Broadband providers are generally pretty good at honouring fixed price agreements.
To encourage us to sign up many ISPs offer discounts and incentives across the first 12 or 18 months.
It’s reasonable to assume the company will honour this promise, but occasionally the broadband provider doesn’t stick to its side of the deal.
If your provider hikes its rates it’s important to understand your consumer rights.
Sky announced price increases from 1 April this year, and the Post Office admitted prices would rise from the start of May.
This means that existing customers should be able to switch away without paying any extra penalty for still being in contract.
Why do prices go up?
- The provider changes its services and your old package no longer exists
- Inflation pushes up costs and the provider over-compensates with an above-inflation price rise
- Additional extras are introduced like unlimited downloads or more cloud storage – you basically pay more in exchange for more services.
- You signed up to a tiered contract which only offered a discount for part of the contract
- Your provider is bought out by a rival which triggers price changes
Broadband providers also have to bear significant costs to provide you with a service.
They might decide it’s not viable to maintain existing prices any longer.
Ideally they would allow existing contracts to run down at their current price while setting newer ones at a higher rate. But it’s far easier in practice to roll out price rises across the board.
Know Your Rights
Fortunately, the rules are clear on this.
Industry regulator Ofcom has previously declared customers who have unexpected extra costs introduced to their accounts mid-contract have the right to cancel their policy.
They can then find another broadband provider without being penalised for walking away, since their original provider was the first to break the terms of their agreement.
Any increase above the rate of inflation is seen as legitimate grounds for cancellation.
Line Rental Saver: Could you save on bills by paying upfront?
I’m a Post Office Broadband customer, so what happens now?
In the event of any unscheduled price rise, your broadband provider has to contact you by letter, phone or email to tell you this is happening.

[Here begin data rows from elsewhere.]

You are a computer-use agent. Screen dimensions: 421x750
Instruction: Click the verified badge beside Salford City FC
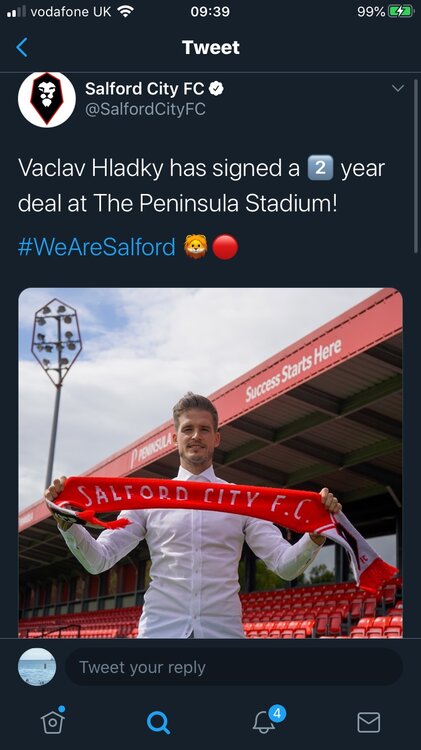[216, 88]
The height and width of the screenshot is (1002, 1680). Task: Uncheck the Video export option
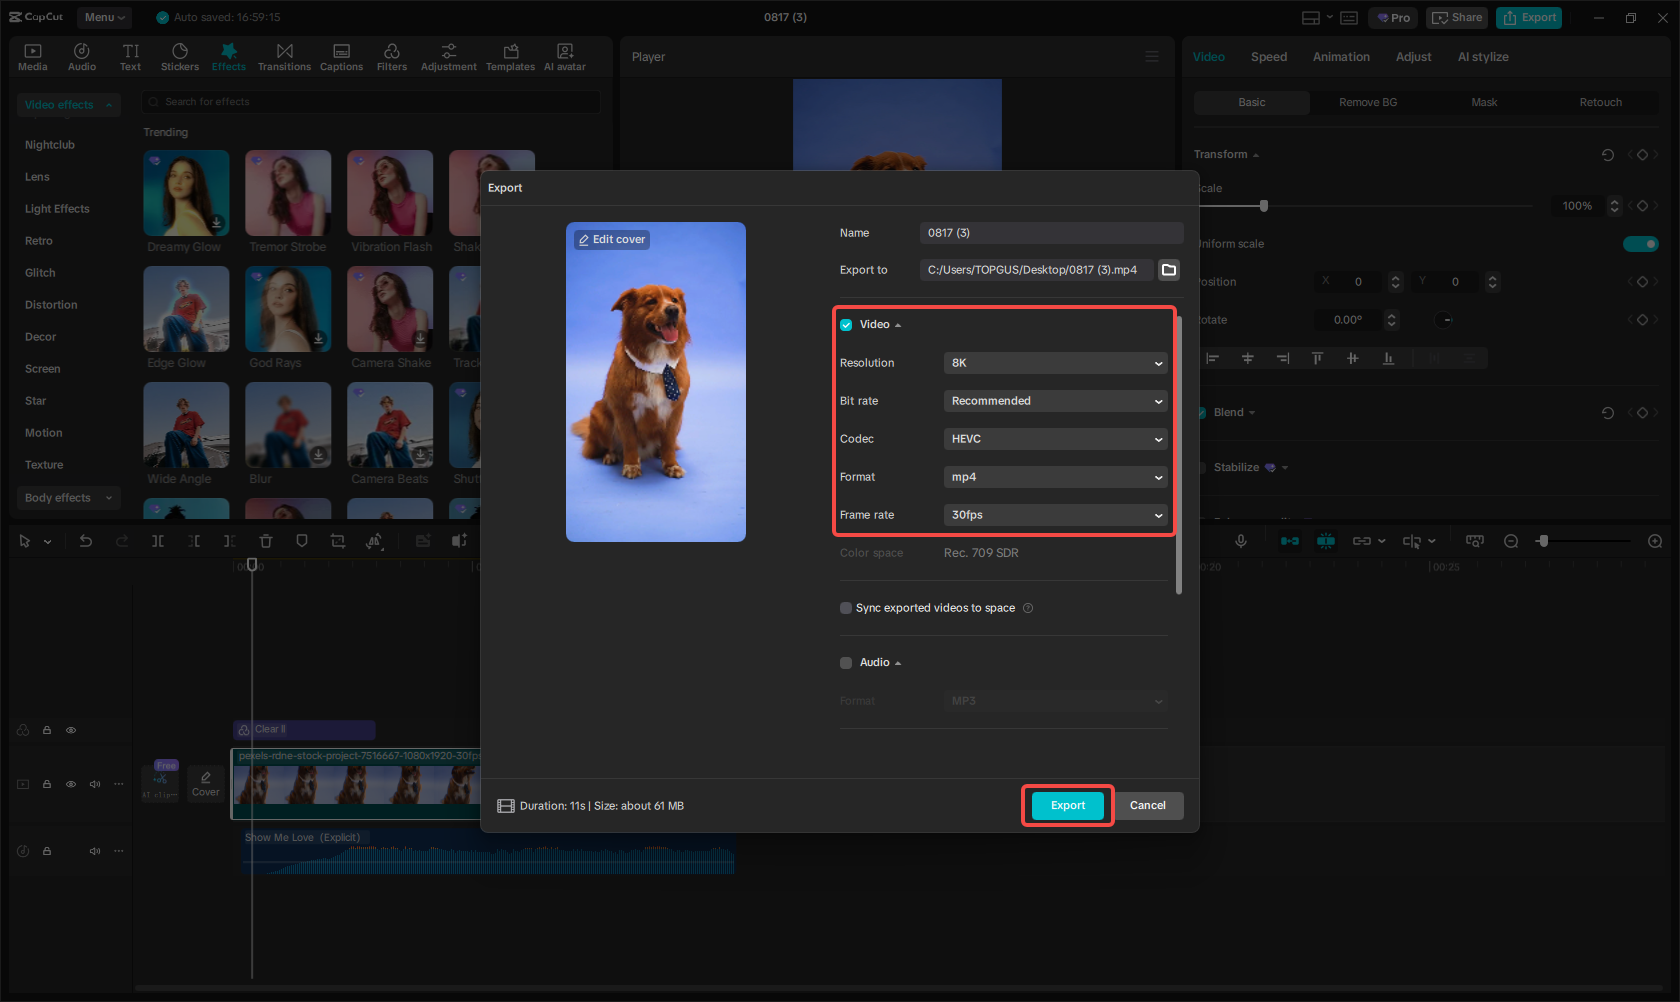tap(845, 324)
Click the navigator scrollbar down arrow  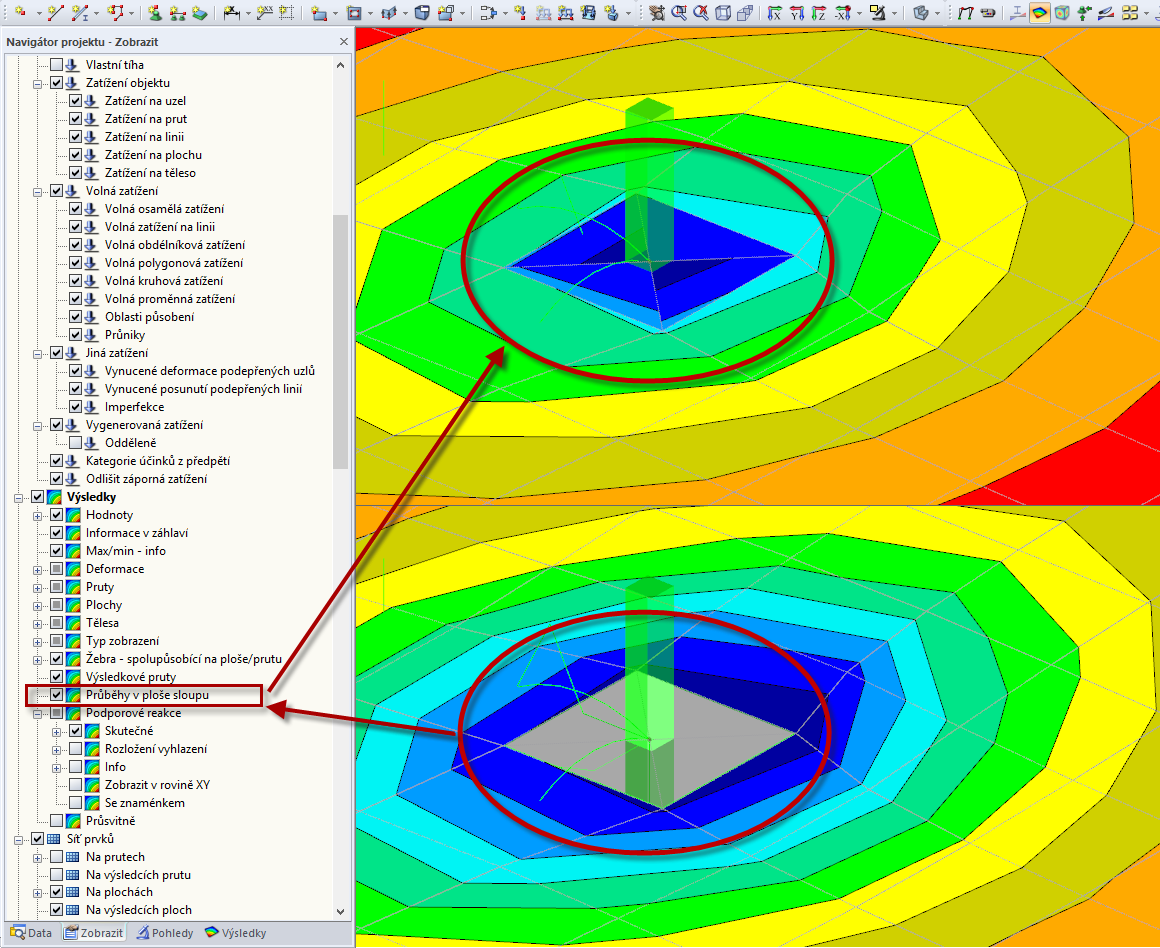coord(340,912)
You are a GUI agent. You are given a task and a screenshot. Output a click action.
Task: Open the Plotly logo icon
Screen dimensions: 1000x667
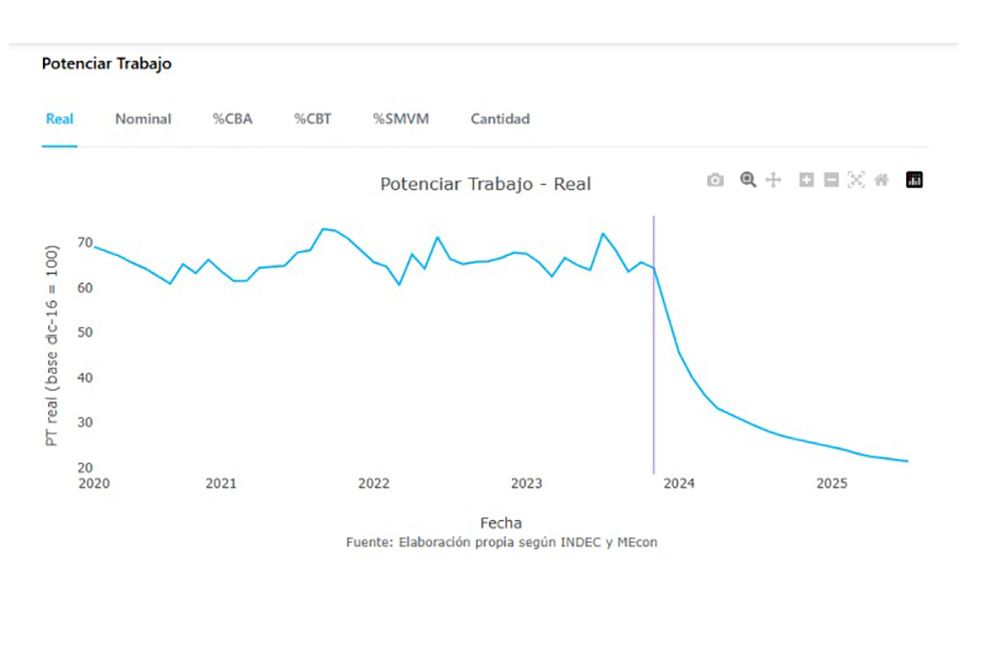click(914, 180)
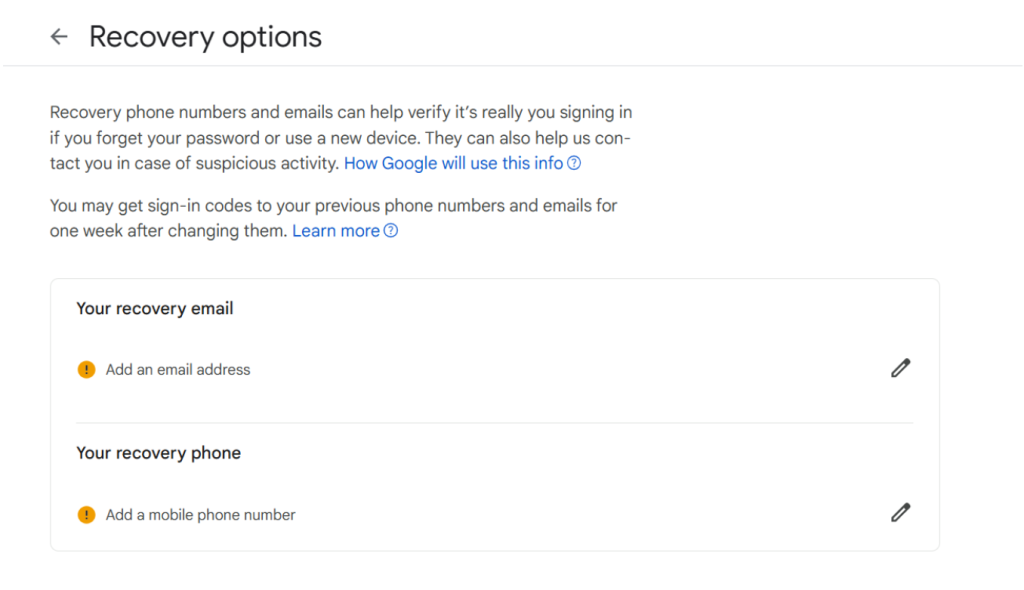
Task: Open the 'Learn more' link
Action: pos(335,231)
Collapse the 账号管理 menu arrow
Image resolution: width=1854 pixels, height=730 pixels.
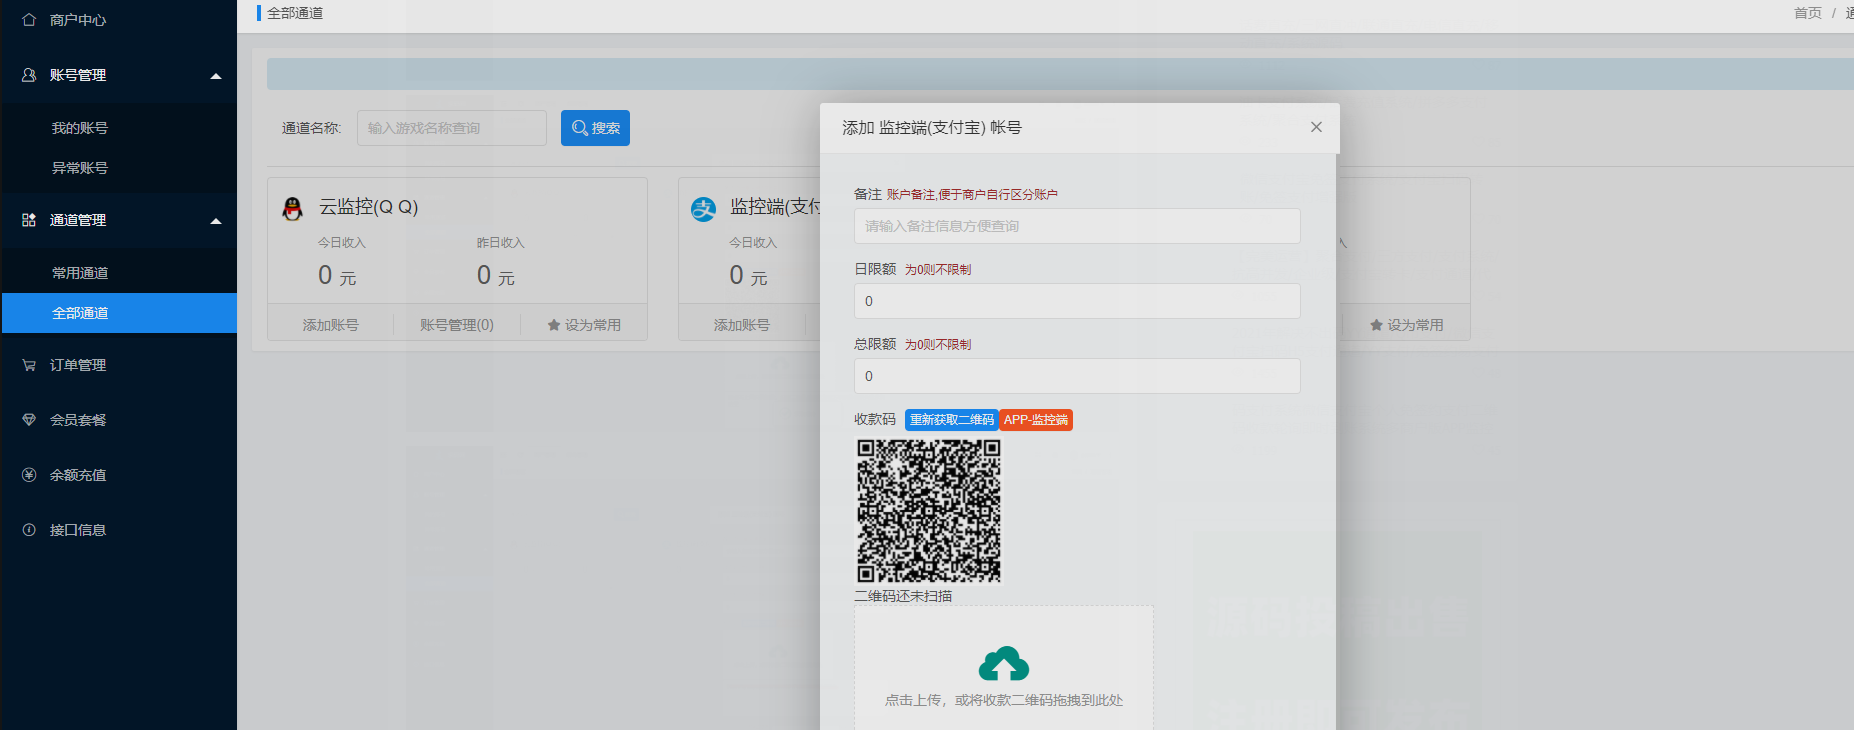[x=215, y=76]
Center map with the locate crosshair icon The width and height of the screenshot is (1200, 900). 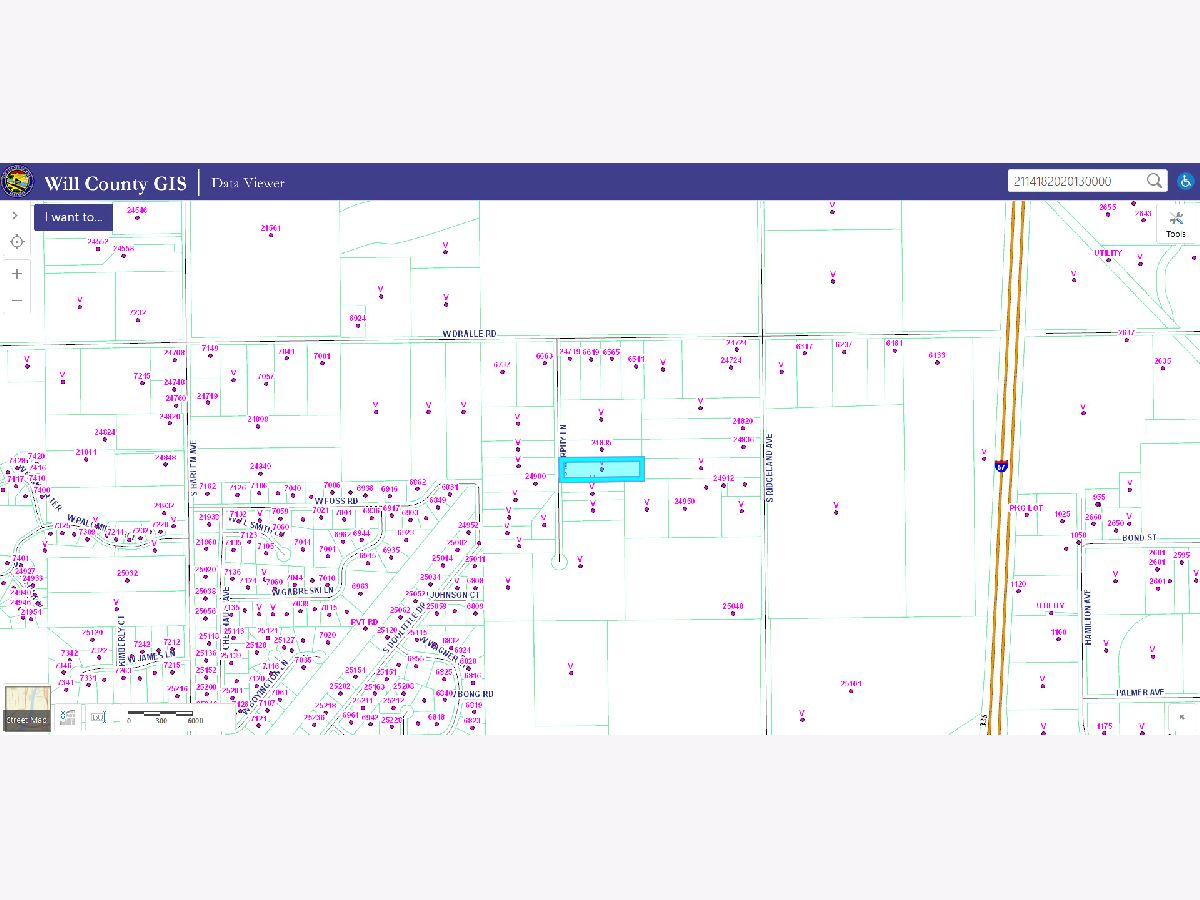coord(17,242)
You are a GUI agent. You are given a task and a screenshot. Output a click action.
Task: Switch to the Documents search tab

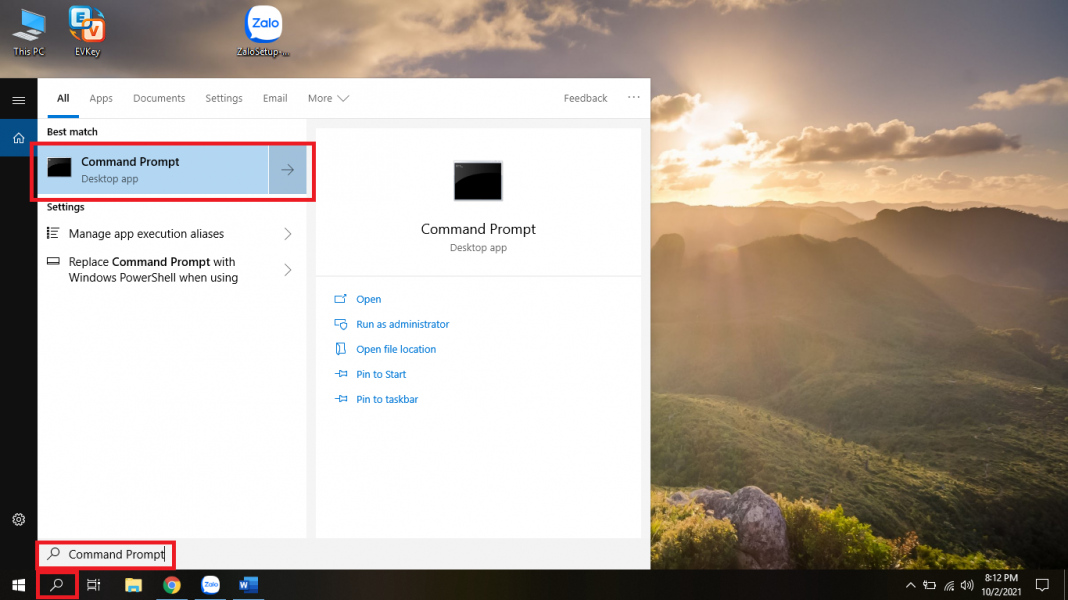pos(159,98)
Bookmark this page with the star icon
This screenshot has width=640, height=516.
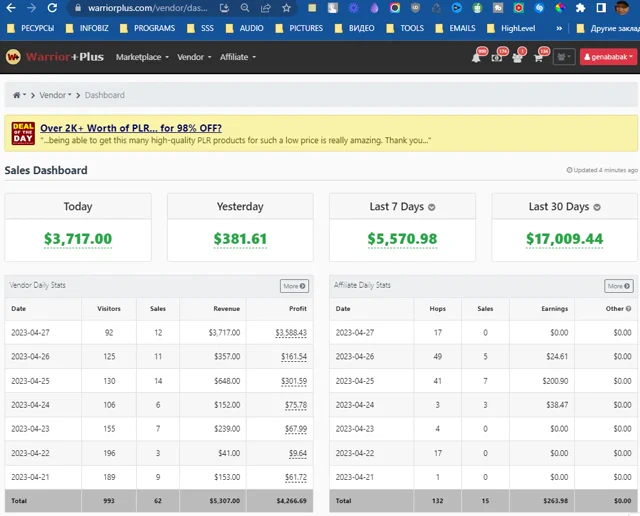(287, 8)
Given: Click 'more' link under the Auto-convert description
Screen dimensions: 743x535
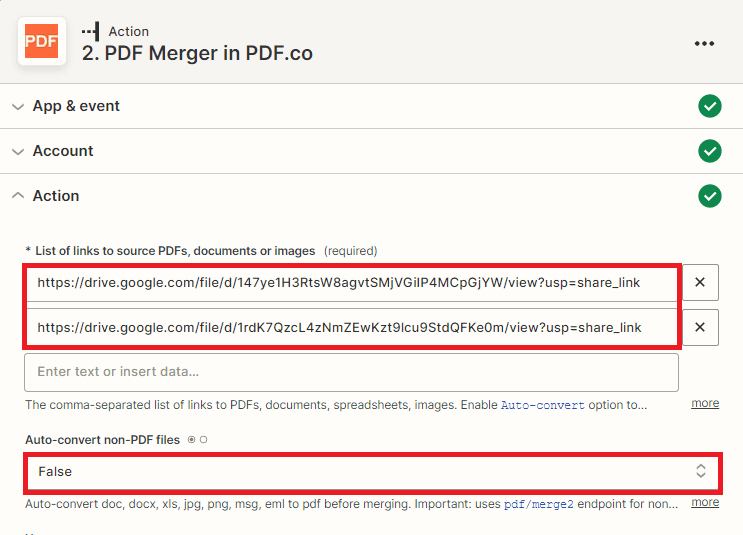Looking at the screenshot, I should click(x=705, y=502).
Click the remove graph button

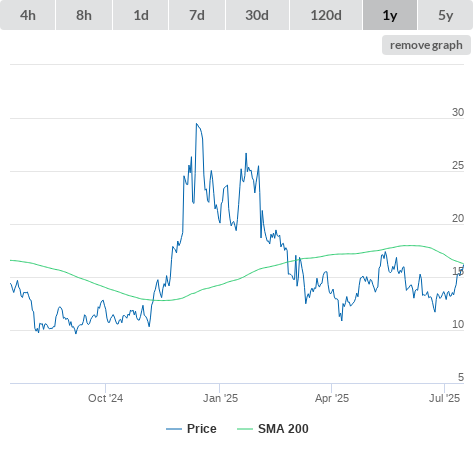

Receiving this communication fires the starting pistol on a 30-day period in which you can switch to a new broadband provider without paying an early termination fee.
If you’re mid-contract with the Post Office, you should have heard from them in the last week or two.
You can then decide whether you want to switch provider.
Post Office Broadband usually performs well in price comparison analysis, so other providers might need to offer introductory deals to ensure you’ll be better off after switching.
Finally, the Post Office’s Line Rental Saver scheme is being abolished as part of the new pricing structure, but existing policy holders will see their agreements honoured until their current contract expires.